The federal Equal Employment Opportunity Commission on Friday sued Jewel-Osco and its corporate parent, saying the Chicago area’s biggest supermarket chain violated the Americans with Disabilities Act.
Since November 2003, Jewel-Osco allegedly prohibited employees on a one-year paid disability leave from returning to work unless they had no mental or physical restrictions, or unless they could return to work “without any accommodation to full service,” the EEOC alleges.
Instead, those employees were terminated after the one-year disability leave, said a suit by the EEOC filed in U.S. District Court in Chicago.

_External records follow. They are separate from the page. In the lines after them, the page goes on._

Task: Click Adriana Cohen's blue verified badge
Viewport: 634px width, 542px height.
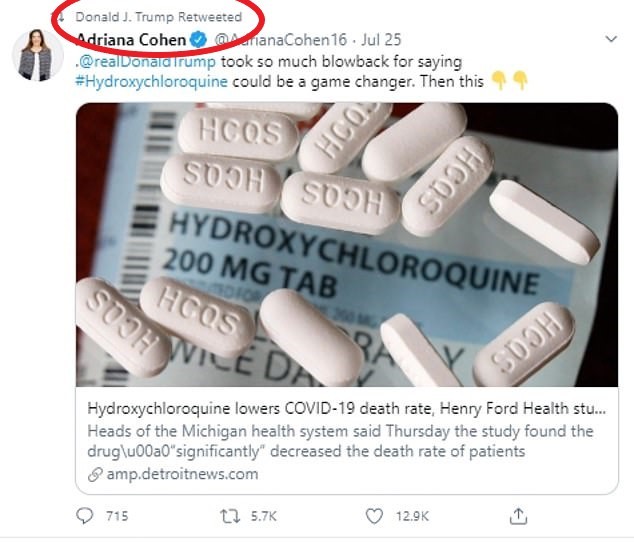Action: 200,40
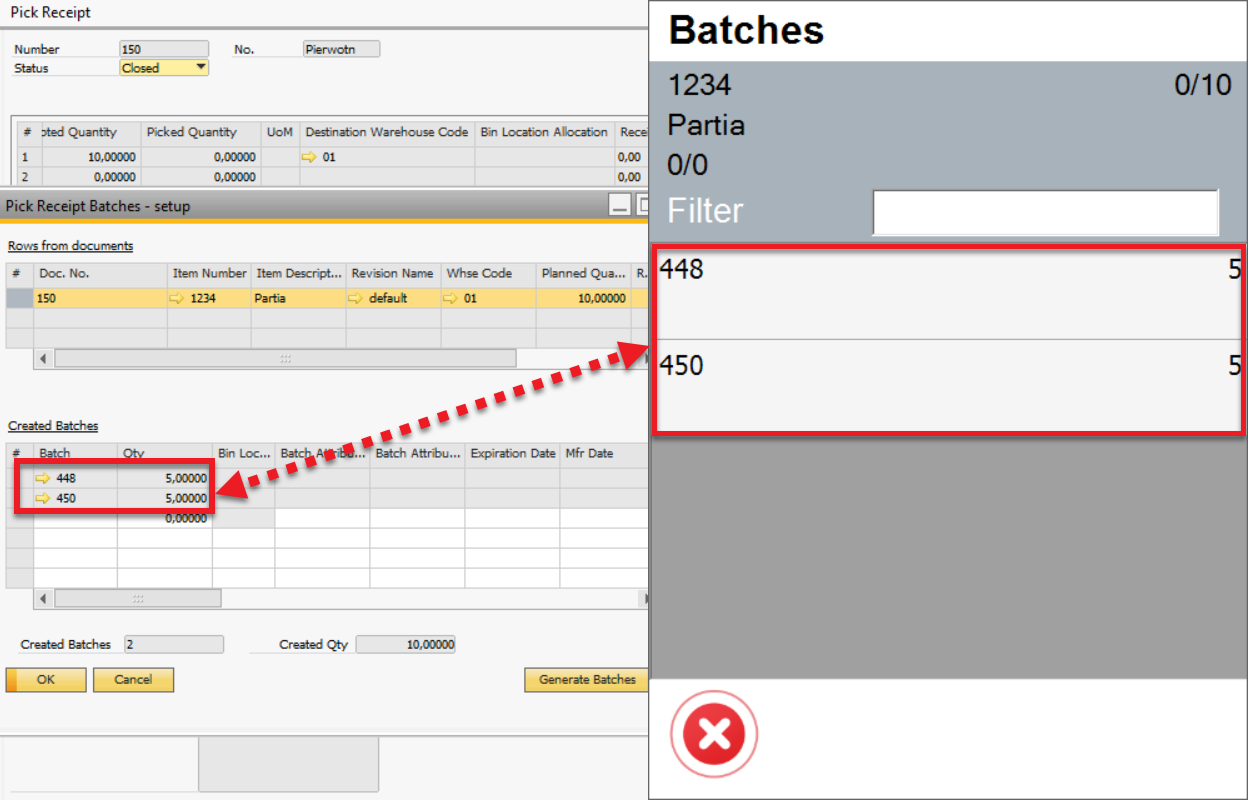This screenshot has height=800, width=1248.
Task: Click link arrow next to batch 450
Action: [x=43, y=498]
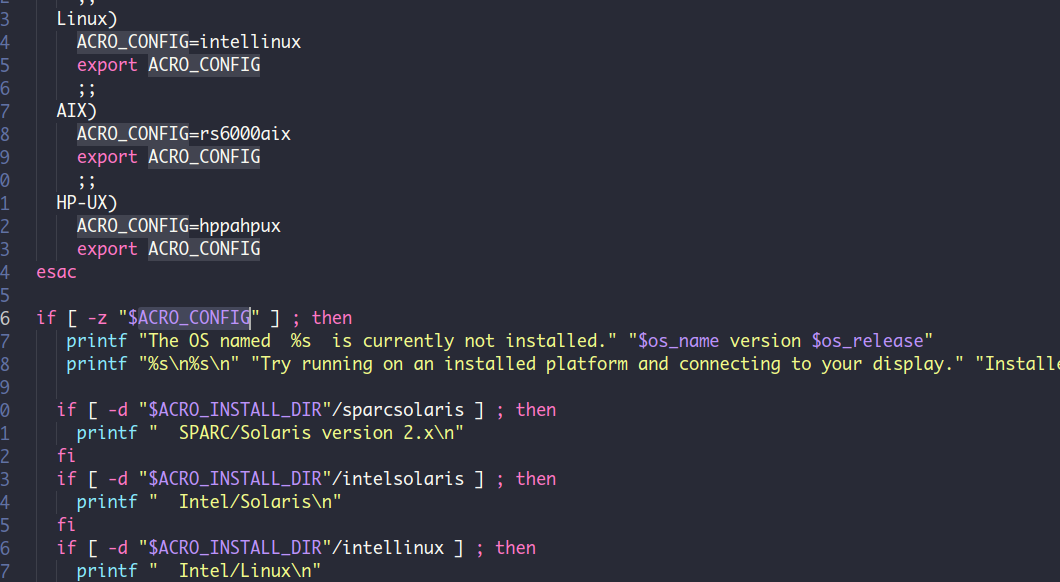Click the /intelsolaris path segment
The width and height of the screenshot is (1060, 582).
398,479
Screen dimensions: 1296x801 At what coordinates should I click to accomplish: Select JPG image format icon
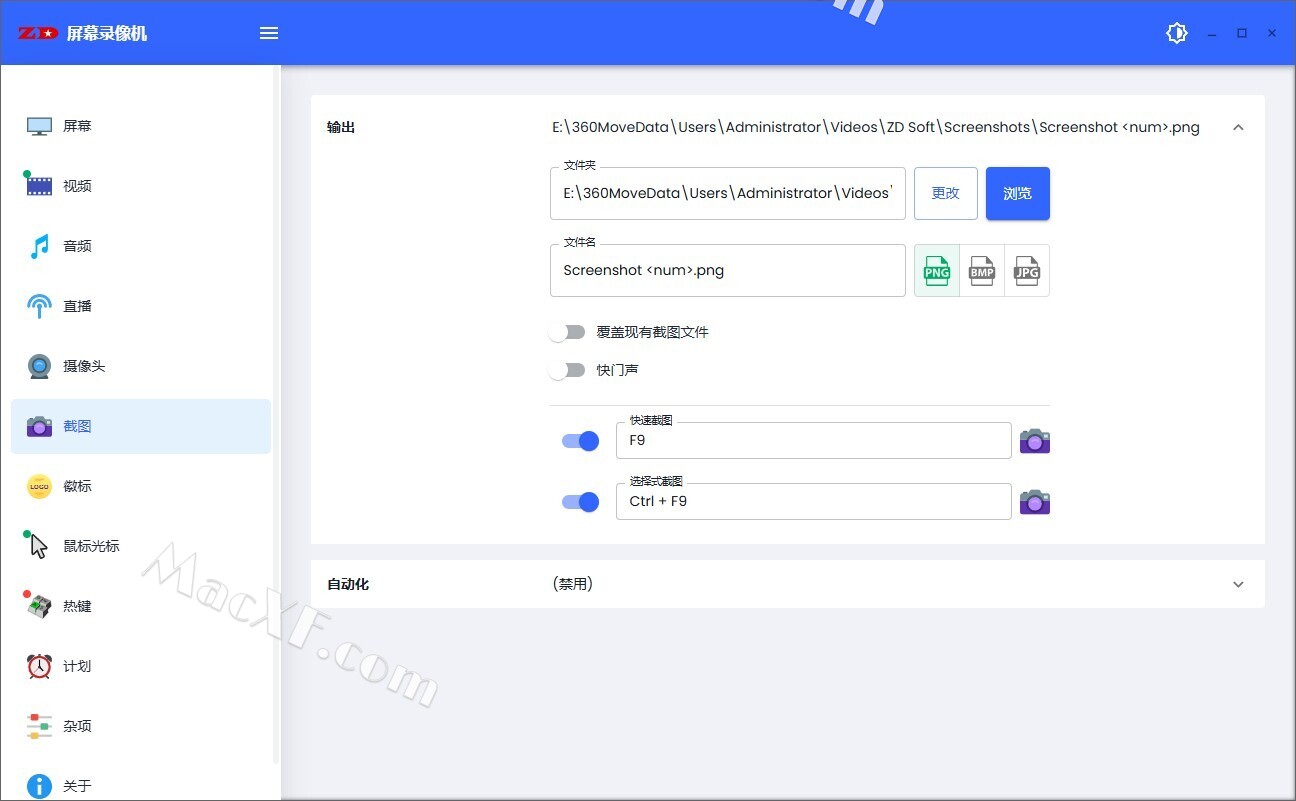click(1027, 271)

Jewel acted with “malice or with reckless indifference to the federally protected rights” of five named workers and “a class of similarly situated disabled employees.”
The suit also said Jewel, which is owned by Minnesota-based Supervalu Inc., prohibited disabled workers who weren’t injured on the job from participating in a 90-day light-duty program.
Regarding that claim, the EEOC also claims Jewel acted with “with malice or with reckless indifference” to the rights of disabled employees, specifically mentioning a worker named Anthony Kwit. The EEOC also claims Kwit was harassed because of his disability.
“Jewel-Osco has not yet been served with or had the opportunity to review the EEOC lawsuit,” Supervalu said in an e-mail. “However, as a matter of policy we do not provide further information on pending legal matters.”
The EEOC is seeking back pay with interest; compensation for emotional pain and suffering and other non-monetary losses; and punitive damages for “malicious and reckless conduct.” In addition, the EEOC is asking for an injunction barring Jewel from discriminating on the basis of disability.